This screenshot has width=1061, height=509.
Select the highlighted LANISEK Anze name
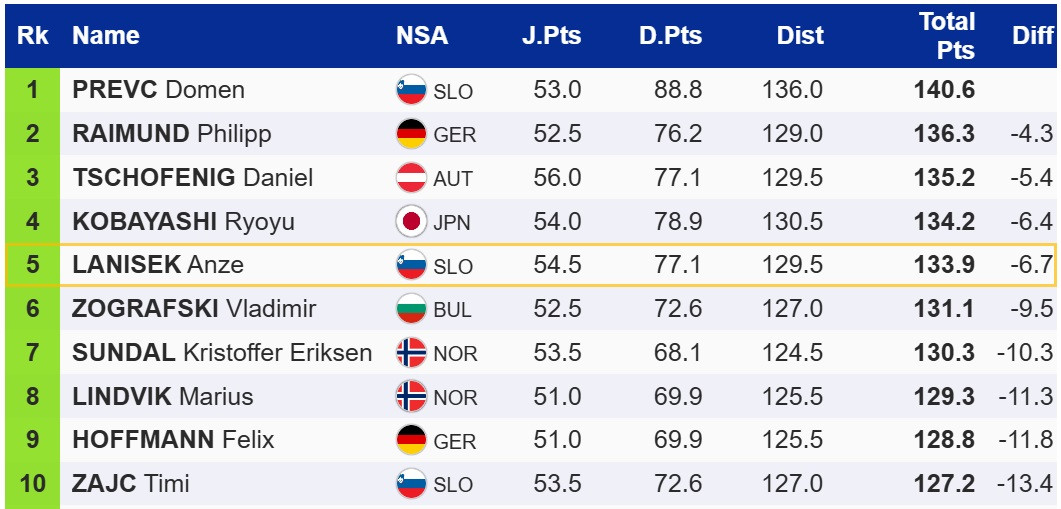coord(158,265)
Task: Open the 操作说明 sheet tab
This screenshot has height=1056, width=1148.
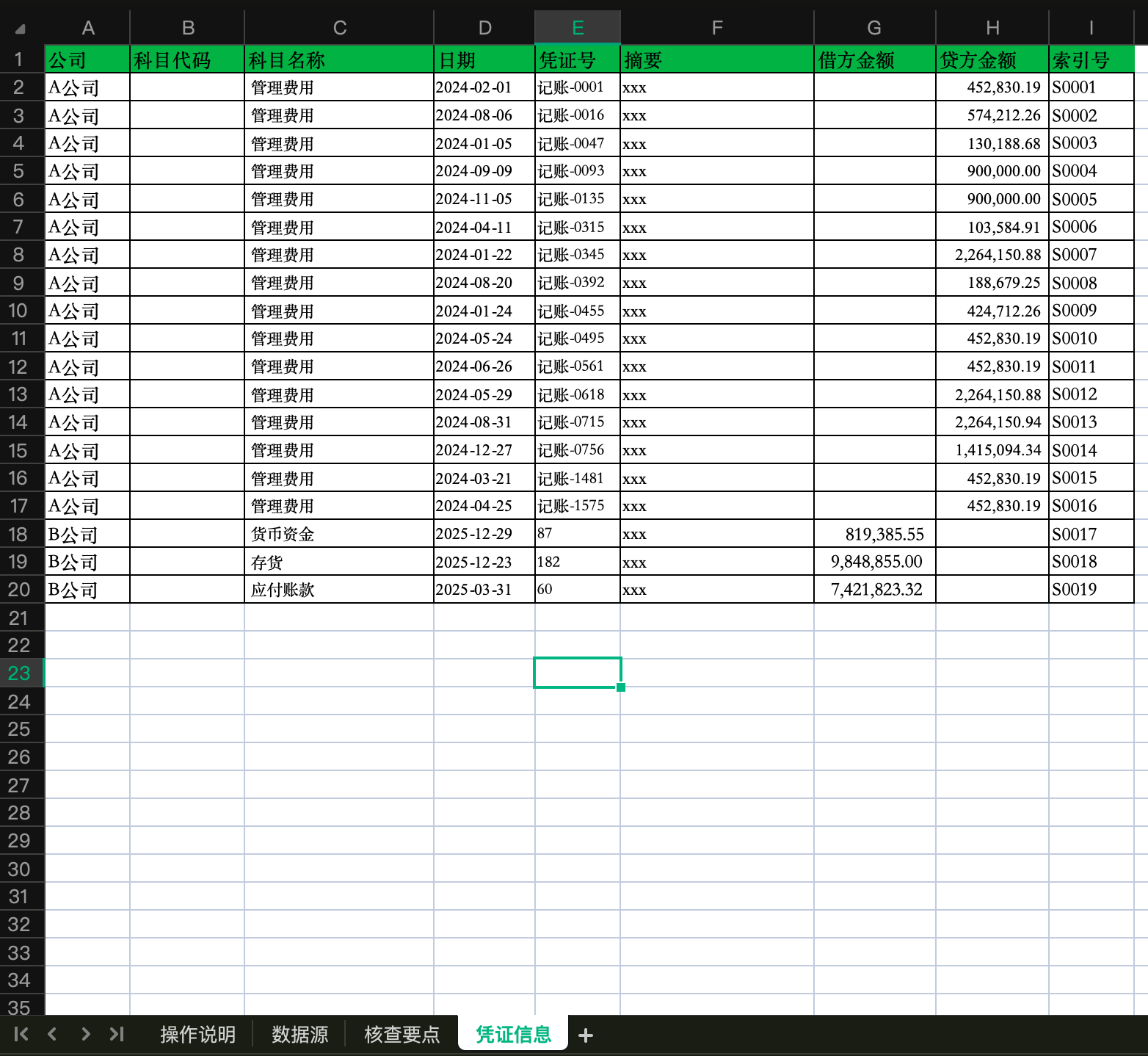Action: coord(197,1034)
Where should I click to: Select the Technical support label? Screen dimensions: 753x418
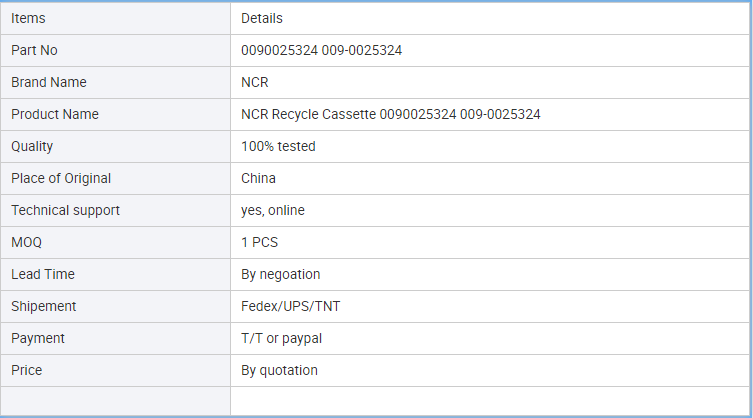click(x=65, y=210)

◆ ◆ ◆ ◆ ◆

Return exactly the line containing "Where should I" and every line after it, up to and including the final line of the entries above. Pictures stay out.

Where should I click to: Select the Technical support label? Screen dimensions: 753x418
click(x=65, y=210)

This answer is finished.